Records for the exercise.

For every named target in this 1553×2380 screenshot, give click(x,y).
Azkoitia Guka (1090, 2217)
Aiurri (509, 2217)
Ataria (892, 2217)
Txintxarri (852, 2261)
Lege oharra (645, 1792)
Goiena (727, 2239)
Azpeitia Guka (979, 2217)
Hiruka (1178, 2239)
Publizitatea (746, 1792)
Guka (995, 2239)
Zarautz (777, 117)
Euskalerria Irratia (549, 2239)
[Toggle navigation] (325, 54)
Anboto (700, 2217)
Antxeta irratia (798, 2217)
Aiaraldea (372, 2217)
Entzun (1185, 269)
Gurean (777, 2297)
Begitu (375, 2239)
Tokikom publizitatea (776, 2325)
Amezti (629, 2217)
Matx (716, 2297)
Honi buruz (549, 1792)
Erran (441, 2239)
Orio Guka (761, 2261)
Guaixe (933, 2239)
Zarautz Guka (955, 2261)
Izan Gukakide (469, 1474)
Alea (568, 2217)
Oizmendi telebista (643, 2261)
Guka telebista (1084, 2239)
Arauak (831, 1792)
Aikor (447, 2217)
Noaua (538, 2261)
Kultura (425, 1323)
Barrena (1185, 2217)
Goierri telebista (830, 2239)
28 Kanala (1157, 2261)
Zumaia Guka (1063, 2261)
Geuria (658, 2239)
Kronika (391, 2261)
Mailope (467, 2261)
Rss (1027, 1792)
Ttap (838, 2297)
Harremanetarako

Task. The lines from the one holding "Goierri telebista (830, 2239)" to the final line of the entries, both included, are what should be output, exactly and alone.

Exercise output.
Goierri telebista (830, 2239)
28 Kanala (1157, 2261)
Zumaia Guka (1063, 2261)
Geuria (658, 2239)
Kronika (391, 2261)
Mailope (467, 2261)
Rss (1027, 1792)
Ttap (838, 2297)
Harremanetarako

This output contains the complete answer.